Geographic clines in morph/allele frequencies that are assumed to be established by migration–selection balance or selection–selection balance have been reported widely (Dearn 1981; Hoekstra et al. 2004; Hoffmann and Weeks 2006; Schemske and Bierzychudek 2007; Hodgins and Barrett 2008; Piel et al. 2010; Gosden et al. 2011; Brakefield and de Jong 2011). The geographic structures of these clines indicate the mechanism that underlies the cline, but the structure itself cannot confirm the mechanism because several mechanisms can generate clines in nature. Some studies have provided the possibility of divergent selection by detecting gene-by-environment interactions (Komai et al. 1950; Hoffmann and Weeks 2006; Cooper 2010), which can explain the mechanism that generates spatial variation in morph frequencies but cannot explain the mechanism that maintains the smoothness of the cline because the establishment of a smooth cline requires one or more homogenizing forces. In practice, the interpretation of the establishment of several large-scale geographic clines in morph frequencies is implicitly reliant solely on gene flow among populations (Dearn 1981), but the adequacy of the scenario has not been demonstrated.
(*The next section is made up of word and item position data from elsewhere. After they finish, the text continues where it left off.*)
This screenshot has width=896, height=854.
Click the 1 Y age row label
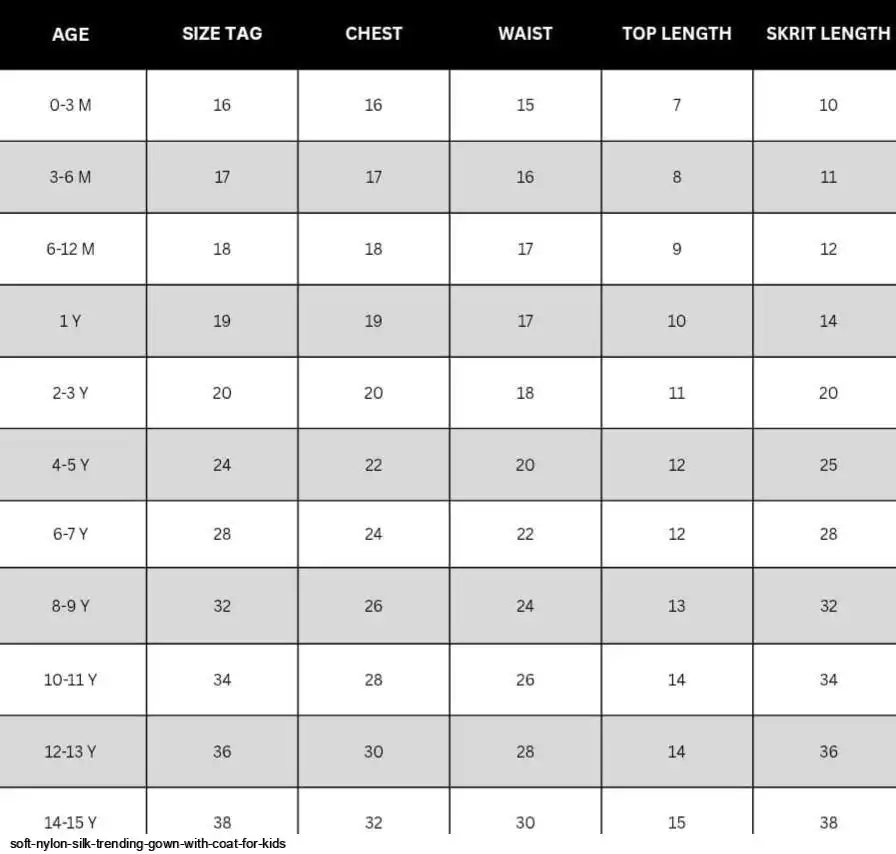pos(70,321)
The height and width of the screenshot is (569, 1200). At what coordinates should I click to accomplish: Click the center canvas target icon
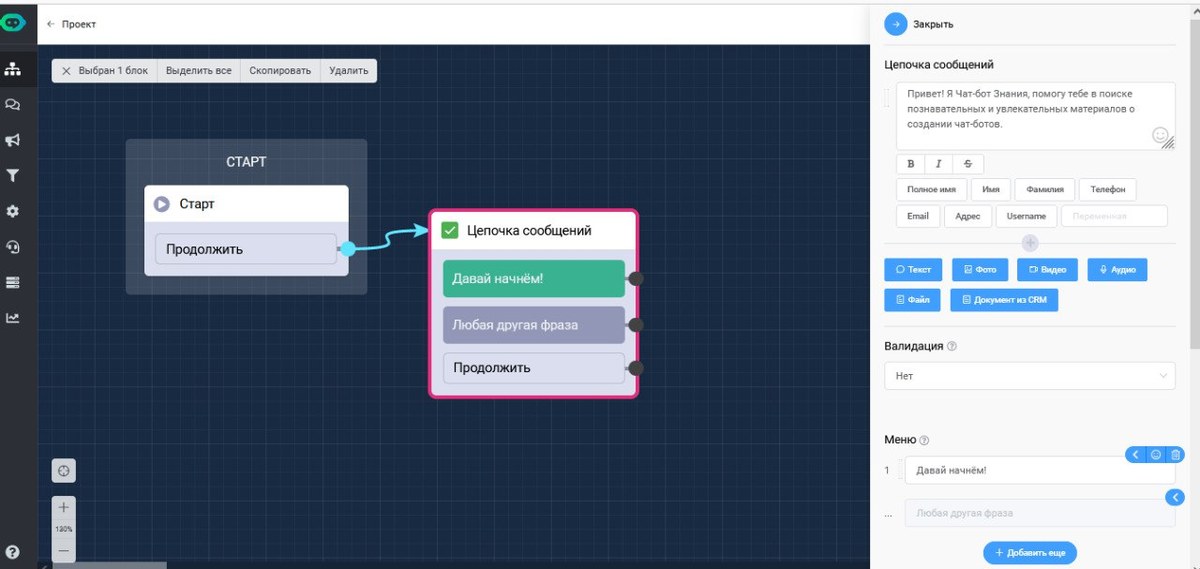(x=64, y=470)
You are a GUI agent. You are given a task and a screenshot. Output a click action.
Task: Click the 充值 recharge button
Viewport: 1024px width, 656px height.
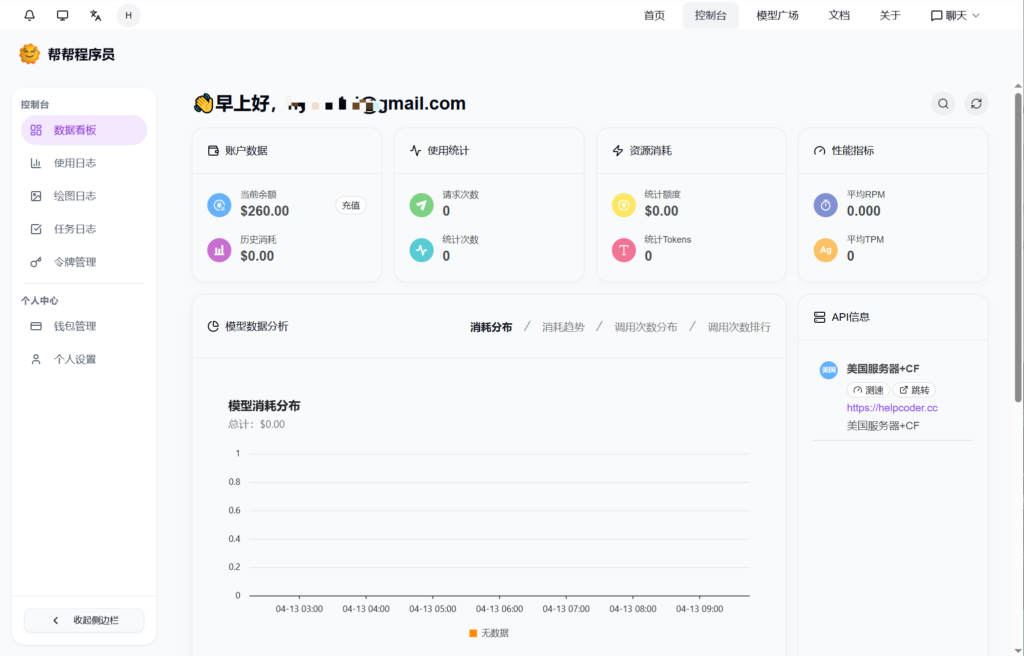(x=351, y=205)
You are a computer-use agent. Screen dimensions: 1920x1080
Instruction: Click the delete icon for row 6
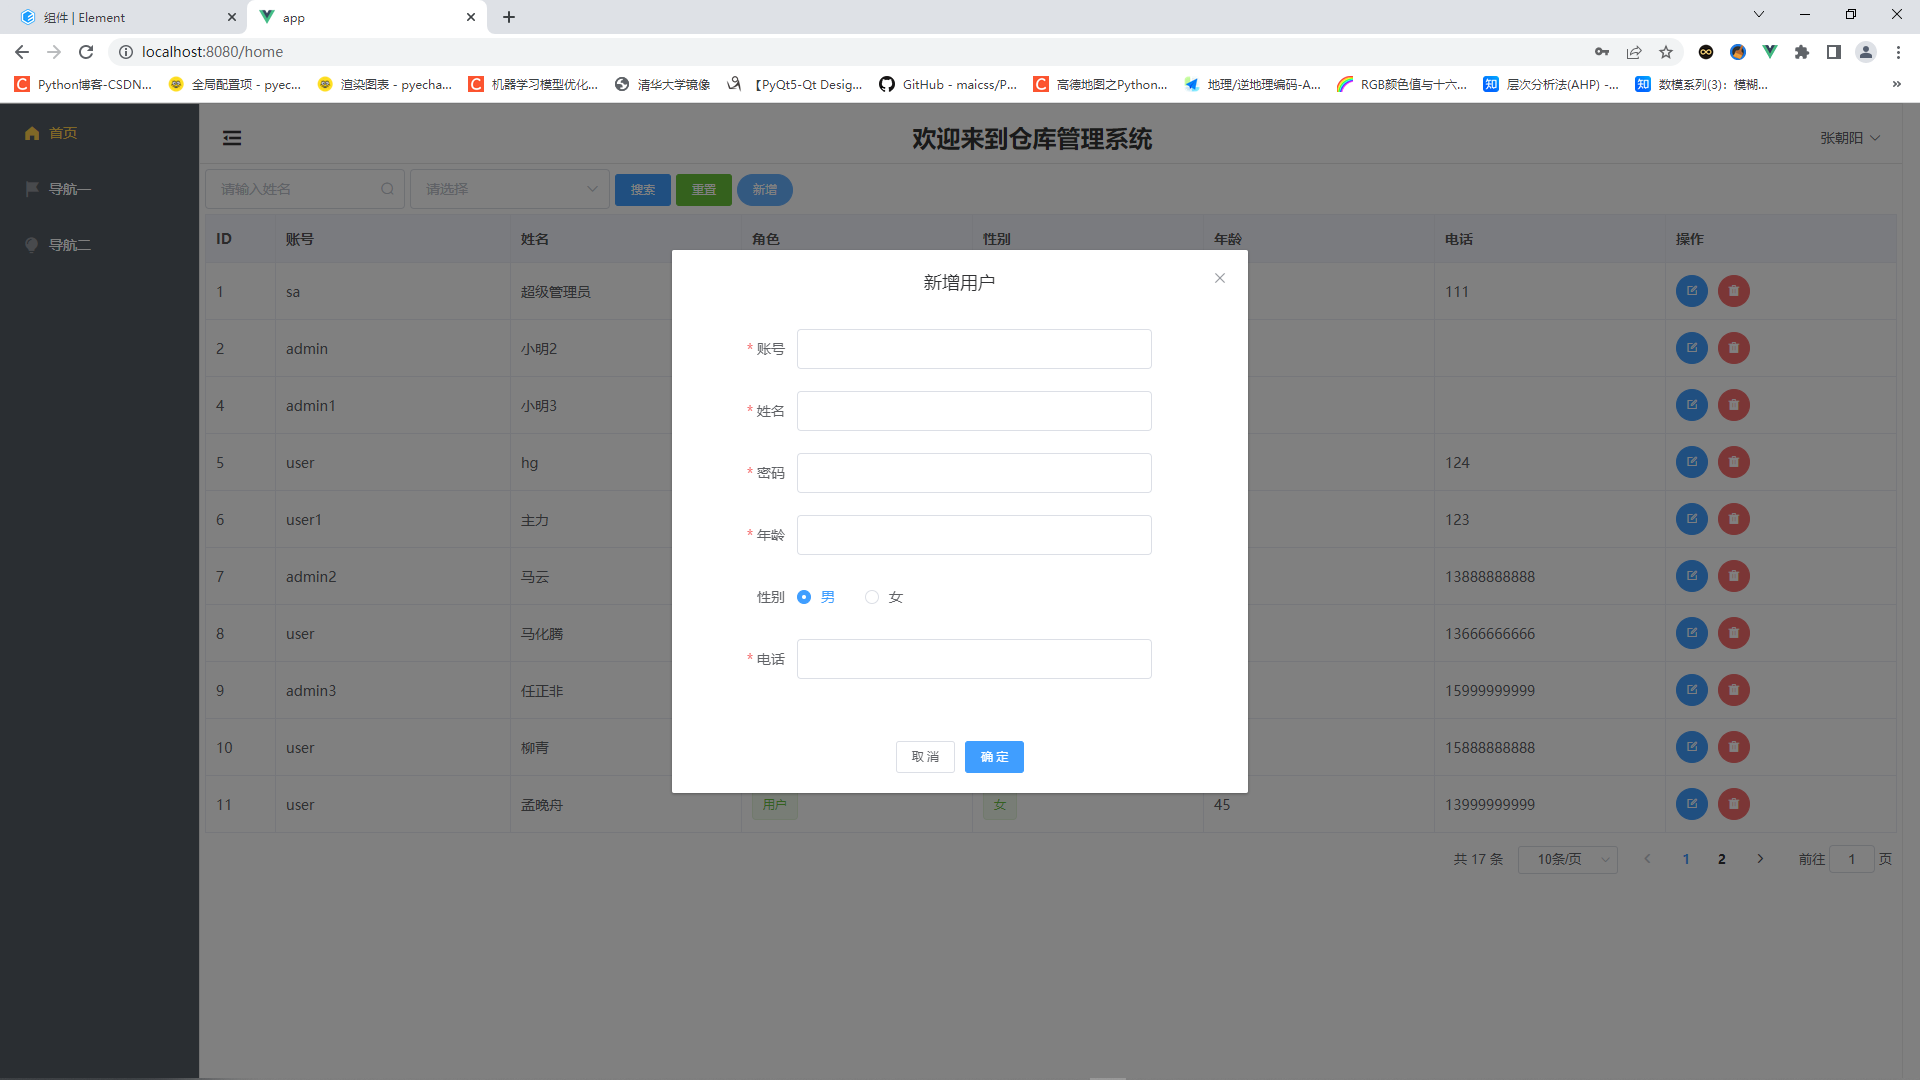coord(1733,518)
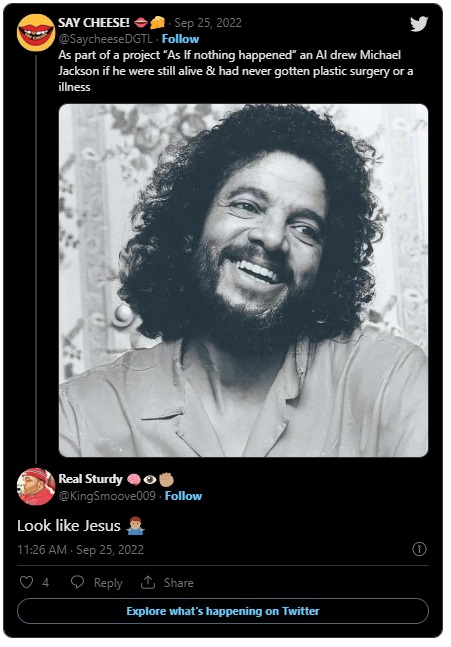Image resolution: width=451 pixels, height=647 pixels.
Task: Open the Real Sturdy display name
Action: pyautogui.click(x=90, y=479)
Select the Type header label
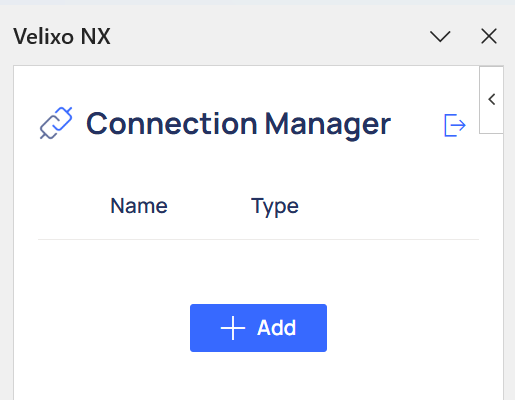515x400 pixels. coord(275,206)
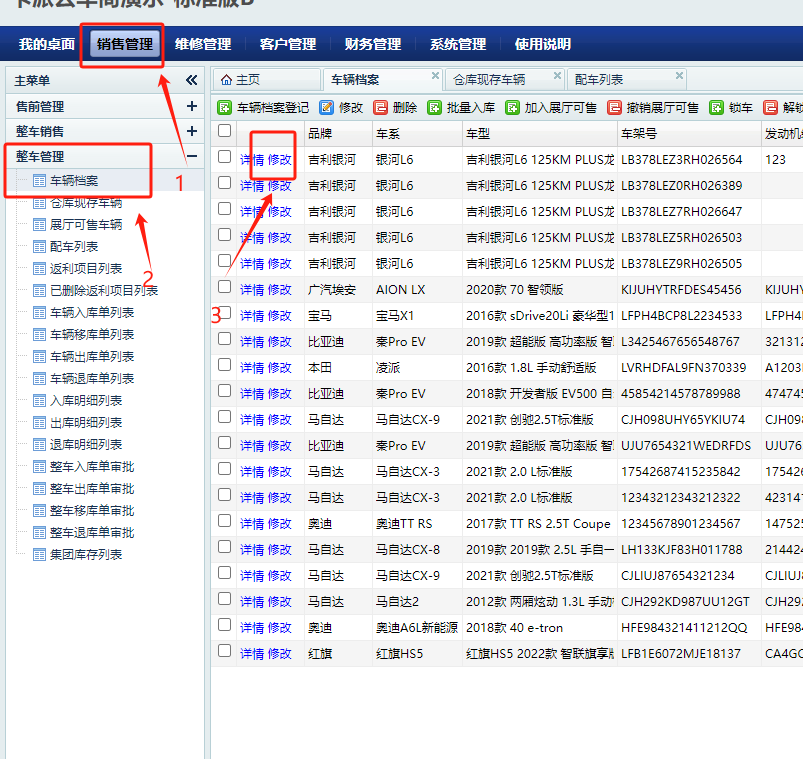Click the 车辆档案登记 toolbar icon
The height and width of the screenshot is (759, 803).
225,107
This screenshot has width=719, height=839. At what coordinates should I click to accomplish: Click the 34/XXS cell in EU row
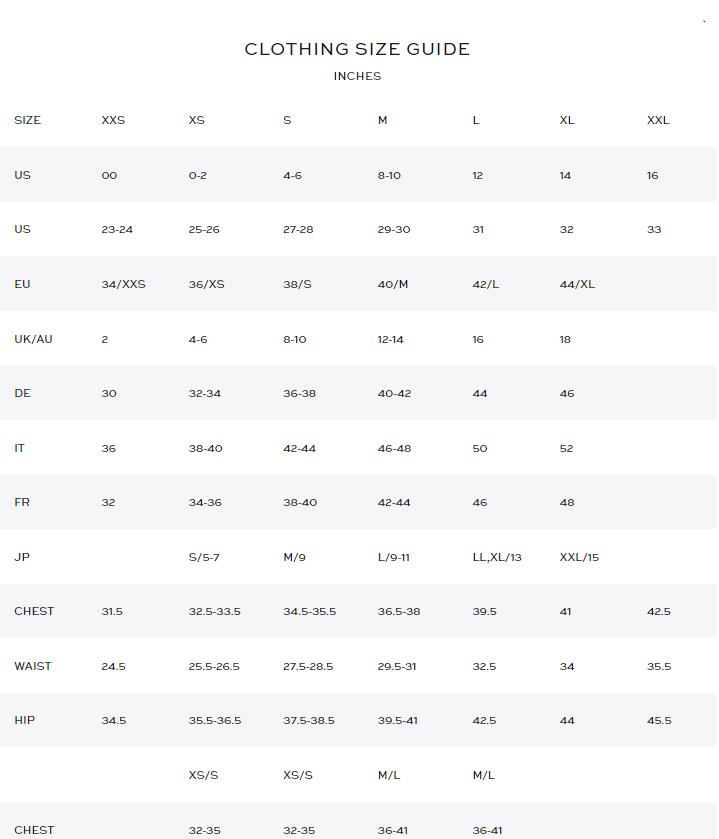pos(123,284)
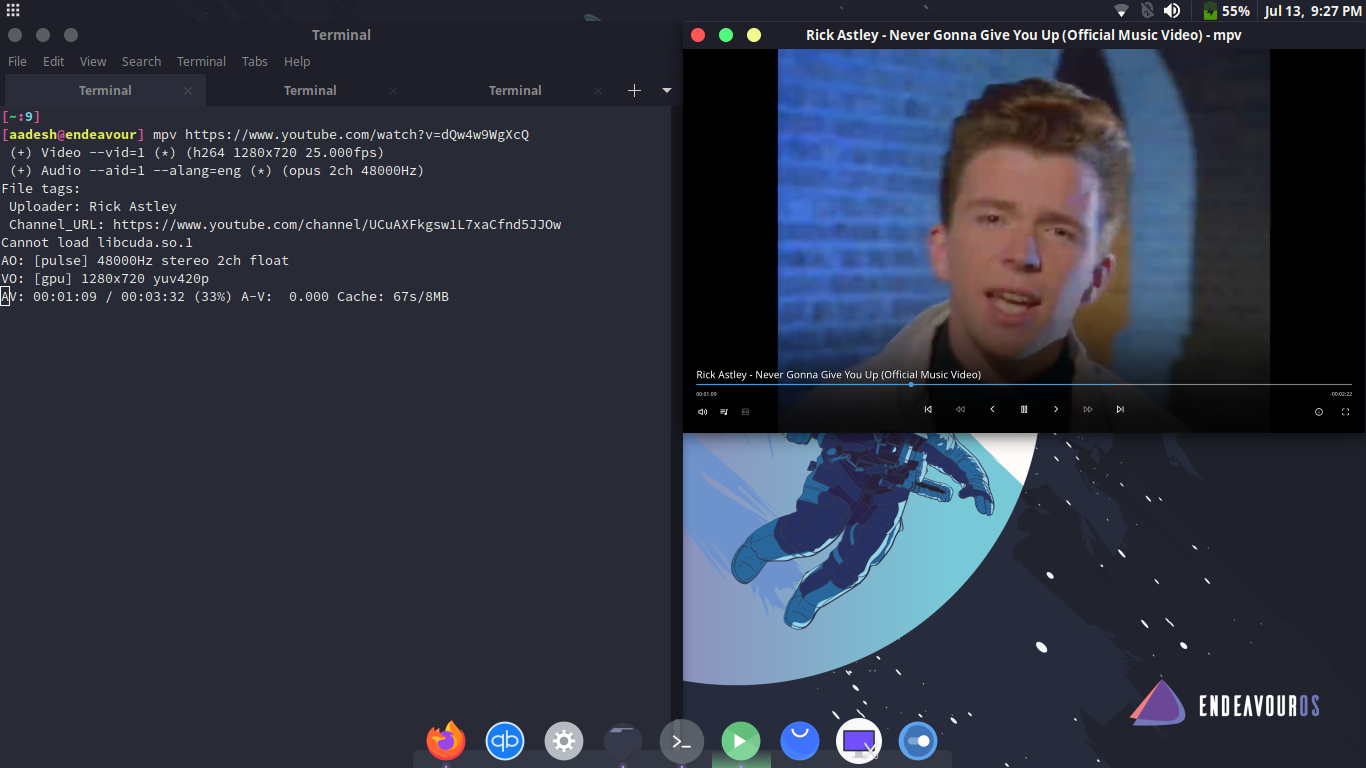
Task: Mute audio with mpv volume icon
Action: coord(702,412)
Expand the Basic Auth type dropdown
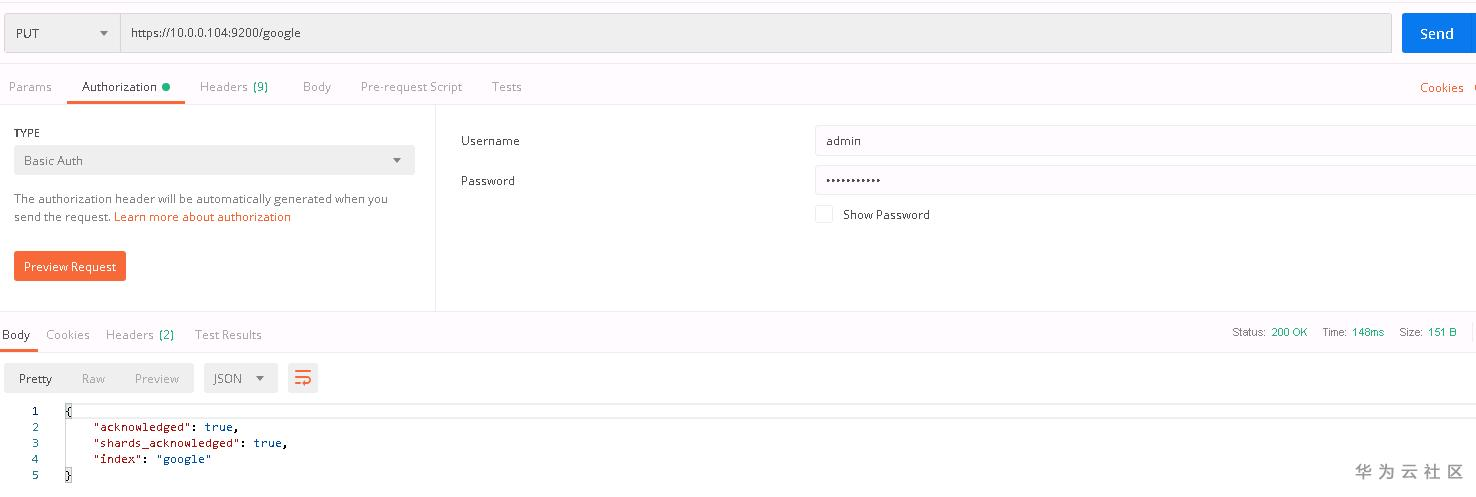The image size is (1476, 497). [214, 160]
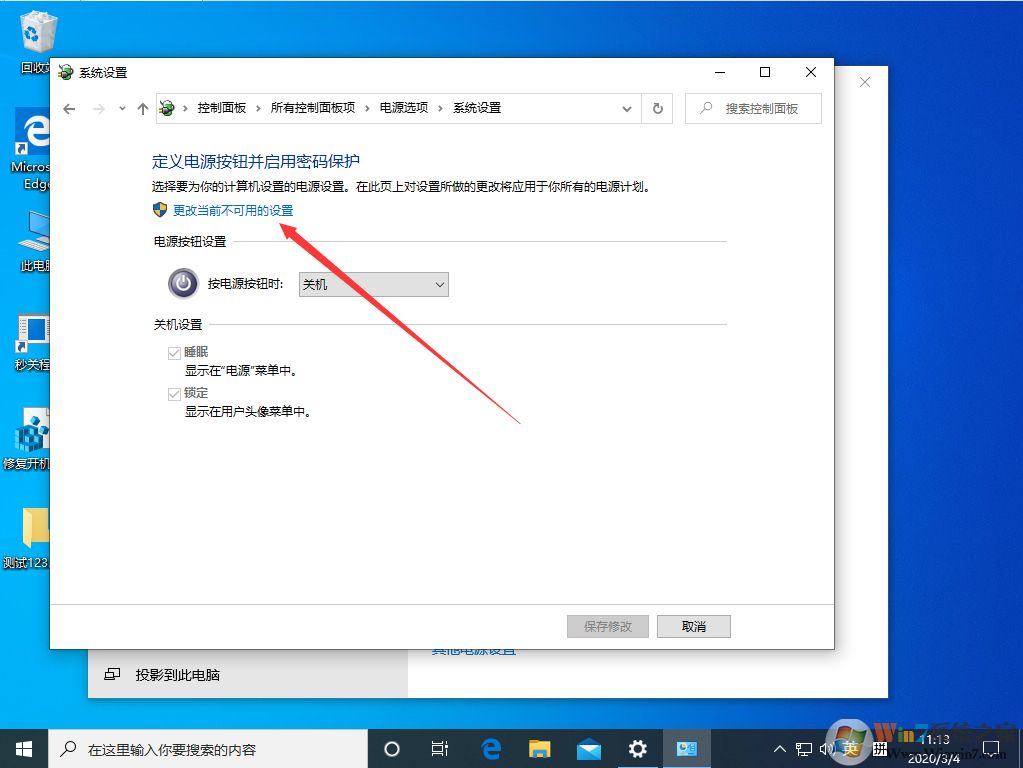Image resolution: width=1023 pixels, height=768 pixels.
Task: Click the power button icon beside 按电源按钮时
Action: [x=182, y=283]
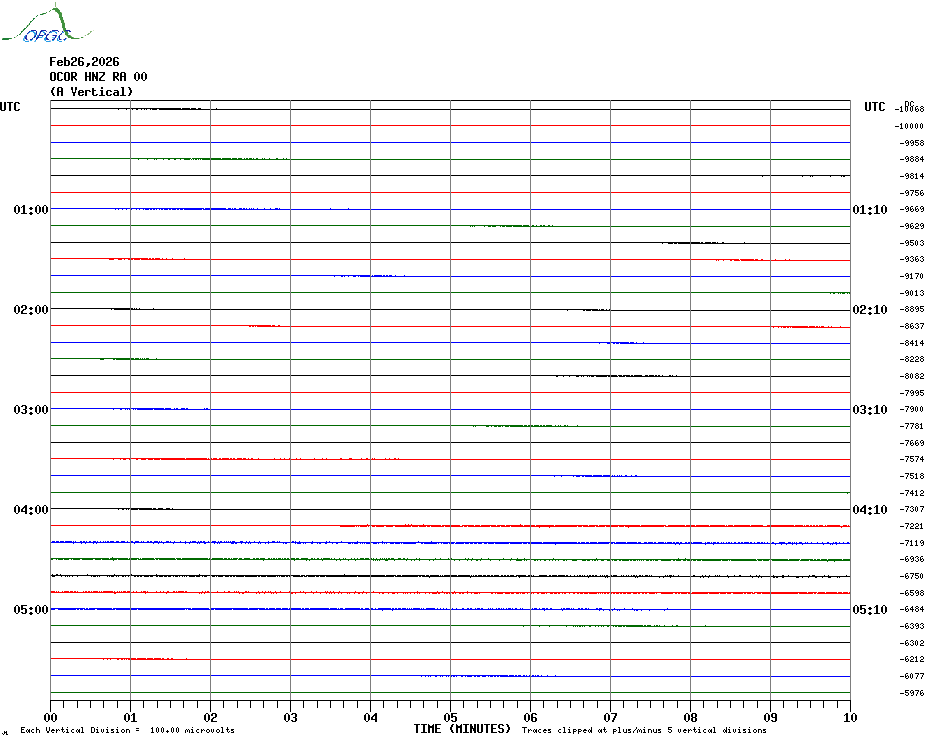930x744 pixels.
Task: Select the 01:00 time label on left
Action: point(31,210)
Evidence of secondary contact also explains the establishment of stable clines in nature without mechanisms that restrict homogenization by gene flow (Whibley et al. 2006). In addition, the evidence of selection and gene flow based on molecular analyses cannot identify the mechanism of selection without ecological surveys. Therefore, fragmentary evidence is not sufficient to demonstrate the underlying mechanisms of a cline.

In I. senegalensis, a large-scale geographic cline was detected, which implies that balancing selection rather than gene flow contributed to the establishment of the cline in the morph frequency. The strong correlation between morph frequency and temperature suggests the presence of gene-by-environment interactions as a cause of divergent selection rather than secondary contact with positive frequency-dependent selection. These results suggest that the large-scale morph frequency cline in I. senegalensis was established by a combination of divergent selection derived from gene-by-environment interactions and balancing selection, i.e., selection–selection balance. Fitness analyses and molecular experiments confirmed this scenario where divergent selection derived from gene-by-environment interactions and negative frequency-dependent selection were detected using multiple methods, and the contribution of gene flow to the geographic pattern in morph frequencies was not supported. These results provide unequivocal empirical support for a large-scale geographic cline in morph frequency in nature. Various mechanisms for establishing spatial variations in morph frequency should be addressed using the comprehensive approach presented here.